Kolumne

"ASP geht in die zweite Runde"

10.10.2003
Christoph Witte Chefredakteur CW

Viele Dinge brauchen länger, um sich zu entwickeln, als die meisten Unternehmer und Marktforscher glauben. Das gilt auch für das so genannte Application-Service-Providing (ASP). Vor rund fünf Jahren kam dieses Thema auf und wurde von Analysten, Industrie und Medien mächtig angeschoben. Die Vorteile dieser Fernversorgung mit Applikationen via Internet lagen ja auch auf der Hand: Geringe Einstandskosten, kein Costumizing, keine Belastung der eigenen IT-Infrastrukur und ein Browser-Frontend, mit dem jeder Anwender umgehen kann. Zwar stellten sich die Nachteile - wie geringe Verfügbarkeit, Sicherheitmängel und fehlende Integration in bestehende Anwendungen - erst nach und nach heraus, sie reichten aber aus, um das Thema bei den Anwendern zunächst floppen zu lassen.

Doch langsam wird ASP - nicht zuletzt durch die On-Demand-Szenarien der großen Hardwarehersteller (HP, IBM, Sun) - wieder salonfähig. Um ihre teilweise noch sehr rudimentären Offerten in Sachen bedarfsgerechter Anlieferung von IT-Ressourcen über reine Infrastrukturangebote wie Netzwerke, CPU-Power und Speicher hinaus interessant zu machen, warten sie nun auch mit gehosteten Applikationen auf.

Das Beispiel von Siebel und IBM (Seite 1) zeigt, wohin die Reise gehen kann: Auf Websphere-Basis neu aufgesetzt, bietet das Softwarehaus eine abgespeckte CRM-Suite als ASP-Lösung an. Hoster ist die IBM, die auf diese Weise zwei Fliegen mit einer Klappe schlägt. Auf der einen Seite sorgt sie für eine bessere Auslastung ihrer vielen über entsprechende Outsourcing-Deals erworbenen Rechenzentren. Andererseits gibt sie gerade kleineren Kunden einen guten Grund, über E-Business on Demand - IBMs-Variante des bedarfsgerechten Outsourcing - nachzudenken. Für Anwender geht die Rechnung dann auf, wenn solche ASP-Lösungen unter Berücksichtigung aller Kosten billiger und flexibler sind als selbst installierte Applikationen.

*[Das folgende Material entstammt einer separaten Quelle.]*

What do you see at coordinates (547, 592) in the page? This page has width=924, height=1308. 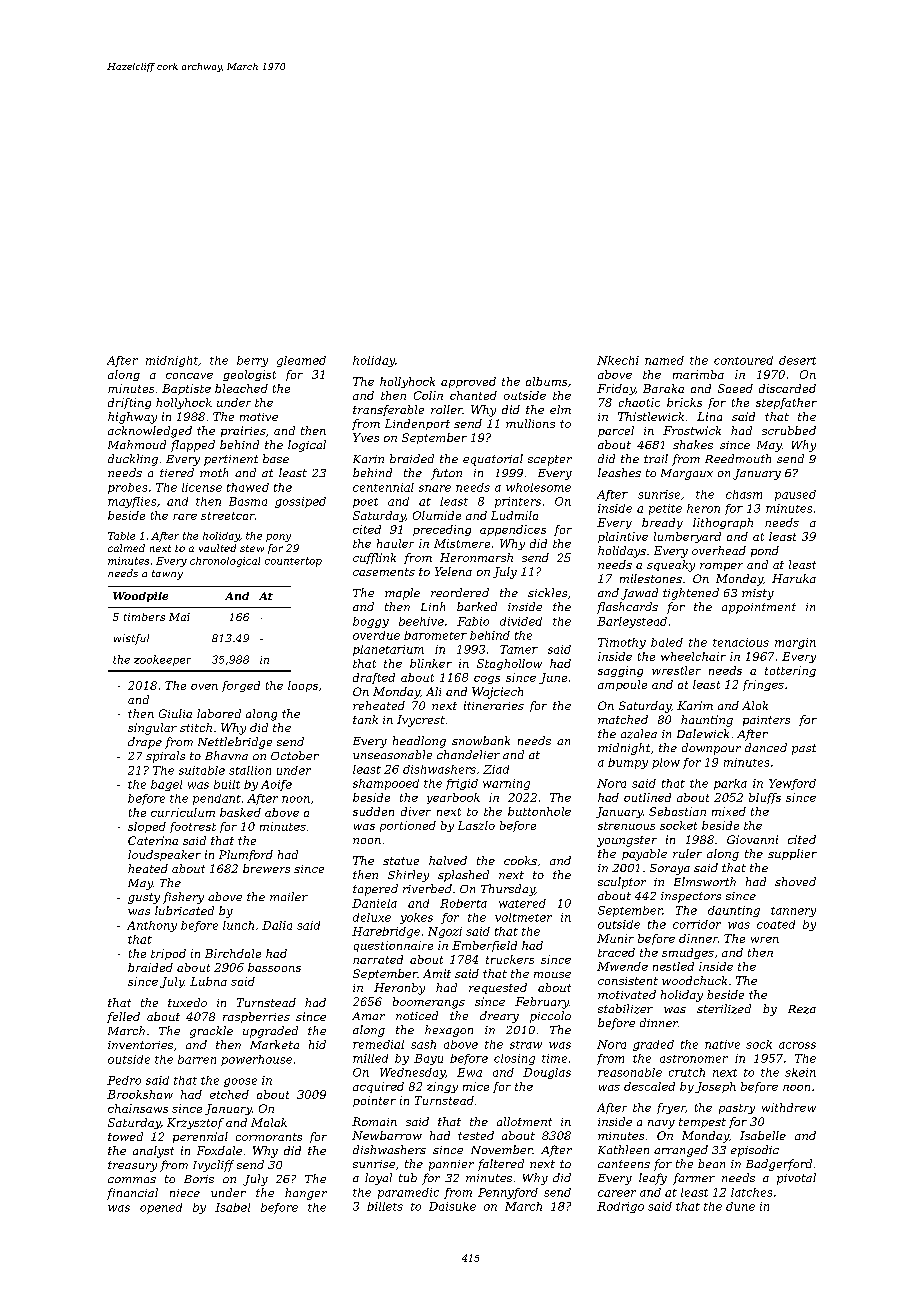 I see `sickles` at bounding box center [547, 592].
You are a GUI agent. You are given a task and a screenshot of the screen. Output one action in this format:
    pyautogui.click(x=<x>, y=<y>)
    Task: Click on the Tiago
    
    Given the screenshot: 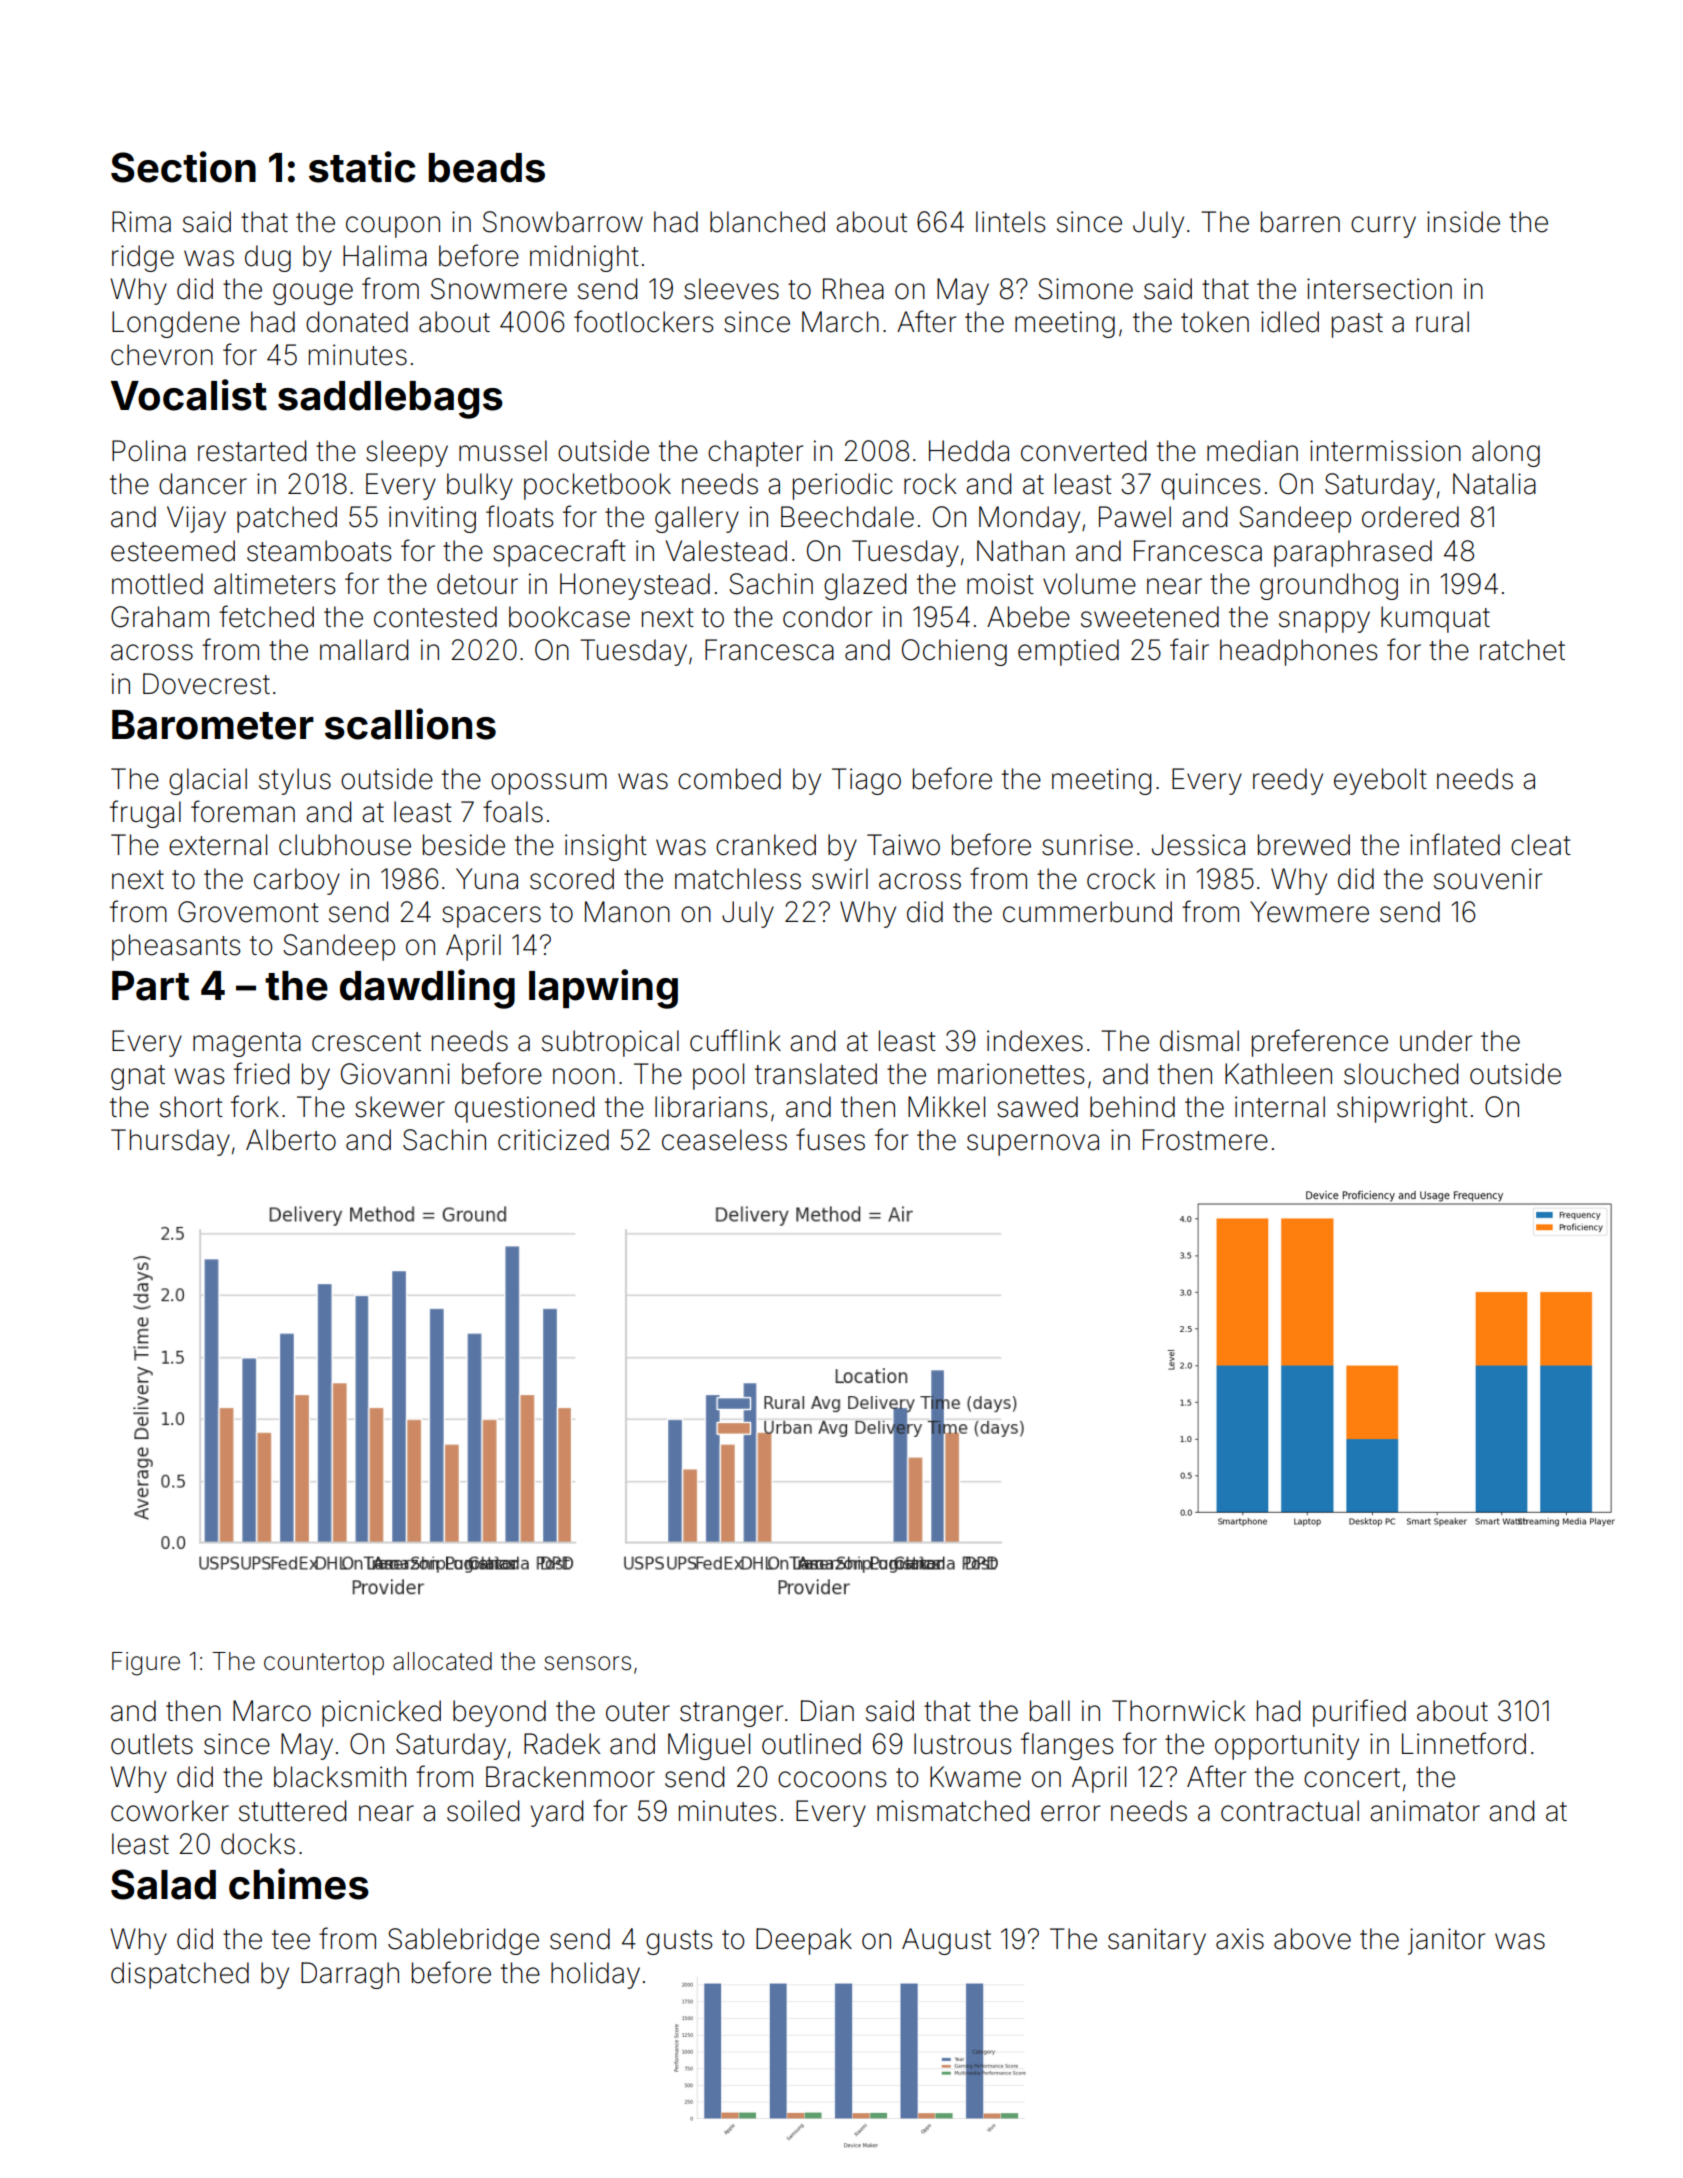 What is the action you would take?
    pyautogui.click(x=866, y=781)
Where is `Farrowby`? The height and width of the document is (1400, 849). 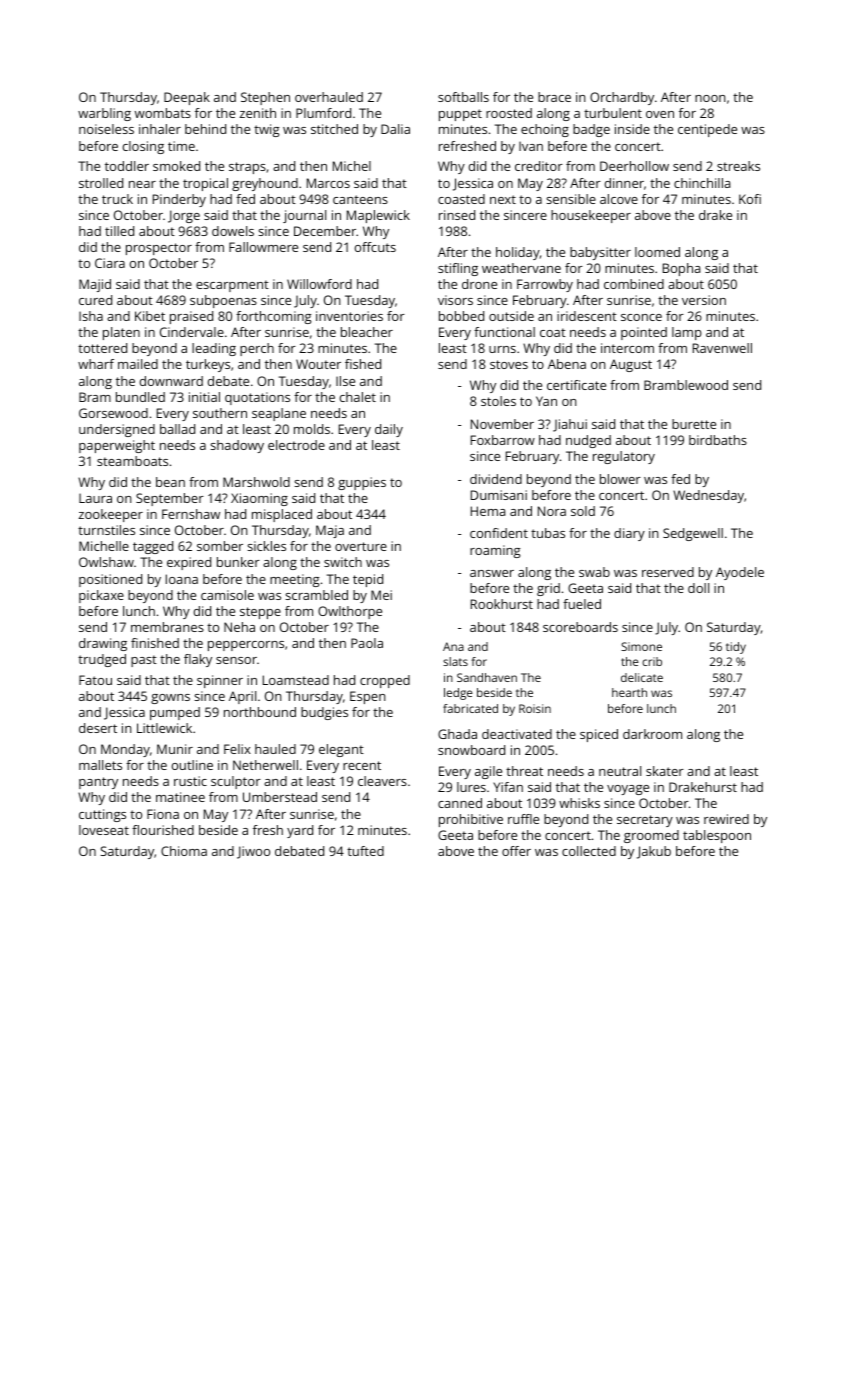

Für Siebel stellt sich die Sache nicht ganz so einfach dar. Der CRM-Spezialist muss sein Produkt viel billiger anbieten als im Vollpaket. Klar bekommt der Kunde auch viel weniger als beispielsweise mit Siebels Enterprise-Edition, aber wer braucht diese reichhaltige Funktionalität eigentlich? Glaubt man Beratern und Marktforschern, nutzen Anwender nicht mehr als 20 Prozent der Funktionen solcher Pakete. So bleibt als zentrales Argument für eine Vollversion eigentlich nur die in der Online-Ausführung fehlende Integration in das Backend und damit die Verbindung zu den anderen Applikationen im Unternehmen des Kunden übrig. Die ist zwar eminent wichtig, lässt sich mittelfristig aber sicher auch im ASP-Verfahren herstellen. Stößt das IBM-Angebot auf Gegenliebe, muss Siebel daher mit der Kannibalisierung der eigenen Kundenbasis rechnen. Aber Tom Siebel hat angesichts der ASP-Konkurrenten Salesforce.com und Upshot wohl keine andere Wahl.